_TASK REQUIREMENTS_: Return, without any changes, the part of the records that opens with the line containing "Where should I click to: Click" and closes with the line containing "click(x=296, y=370)", including both of those lines.
── RECORDS FOR THE EXERCISE ──
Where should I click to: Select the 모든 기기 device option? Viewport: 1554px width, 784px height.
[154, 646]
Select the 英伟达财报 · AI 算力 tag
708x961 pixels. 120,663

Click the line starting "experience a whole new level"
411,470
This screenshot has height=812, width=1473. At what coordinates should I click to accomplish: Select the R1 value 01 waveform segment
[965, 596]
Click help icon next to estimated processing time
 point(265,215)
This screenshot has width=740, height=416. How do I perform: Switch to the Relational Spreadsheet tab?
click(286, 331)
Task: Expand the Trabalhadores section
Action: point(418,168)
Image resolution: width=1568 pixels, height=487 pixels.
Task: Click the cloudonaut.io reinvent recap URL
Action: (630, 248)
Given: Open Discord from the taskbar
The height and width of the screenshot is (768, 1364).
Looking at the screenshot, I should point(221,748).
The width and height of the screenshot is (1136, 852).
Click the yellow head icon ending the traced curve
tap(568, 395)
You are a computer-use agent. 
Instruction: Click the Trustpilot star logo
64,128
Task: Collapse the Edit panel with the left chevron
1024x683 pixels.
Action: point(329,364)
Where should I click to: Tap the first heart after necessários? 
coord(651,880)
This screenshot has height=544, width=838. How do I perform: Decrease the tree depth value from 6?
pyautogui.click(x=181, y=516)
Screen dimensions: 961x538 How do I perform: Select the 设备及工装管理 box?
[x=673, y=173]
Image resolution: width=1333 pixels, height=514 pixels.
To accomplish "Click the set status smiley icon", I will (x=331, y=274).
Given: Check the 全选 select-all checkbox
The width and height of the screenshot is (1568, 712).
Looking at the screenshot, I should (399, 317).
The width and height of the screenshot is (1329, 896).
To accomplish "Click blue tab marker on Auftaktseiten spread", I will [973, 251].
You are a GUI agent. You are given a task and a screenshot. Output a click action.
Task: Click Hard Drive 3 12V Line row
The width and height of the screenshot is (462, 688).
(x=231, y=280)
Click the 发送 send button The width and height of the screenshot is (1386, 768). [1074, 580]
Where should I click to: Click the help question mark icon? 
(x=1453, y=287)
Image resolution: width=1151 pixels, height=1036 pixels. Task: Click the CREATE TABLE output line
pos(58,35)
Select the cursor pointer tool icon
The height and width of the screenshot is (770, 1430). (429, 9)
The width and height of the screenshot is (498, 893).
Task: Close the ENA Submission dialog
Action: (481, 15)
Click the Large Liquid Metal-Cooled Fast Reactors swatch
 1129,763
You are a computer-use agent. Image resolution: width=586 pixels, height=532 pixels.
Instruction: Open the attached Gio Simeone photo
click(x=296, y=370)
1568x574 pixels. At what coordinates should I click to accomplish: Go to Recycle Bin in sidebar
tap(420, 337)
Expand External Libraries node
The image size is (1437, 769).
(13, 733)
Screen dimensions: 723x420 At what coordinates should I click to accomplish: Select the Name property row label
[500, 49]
───
_FINAL ANSWER_:
Where should I click to: Click the help question mark icon? 
(x=1453, y=287)
Image resolution: width=1151 pixels, height=1036 pixels. Task: Click the CREATE TABLE output line
pos(58,35)
Select the cursor pointer tool icon
The height and width of the screenshot is (770, 1430). (429, 9)
The width and height of the screenshot is (498, 893).
Task: Close the ENA Submission dialog
Action: (481, 15)
Click the Large Liquid Metal-Cooled Fast Reactors swatch
 1129,763
You are a computer-use agent. Image resolution: width=586 pixels, height=532 pixels.
Instruction: Open the attached Gio Simeone photo
click(x=296, y=370)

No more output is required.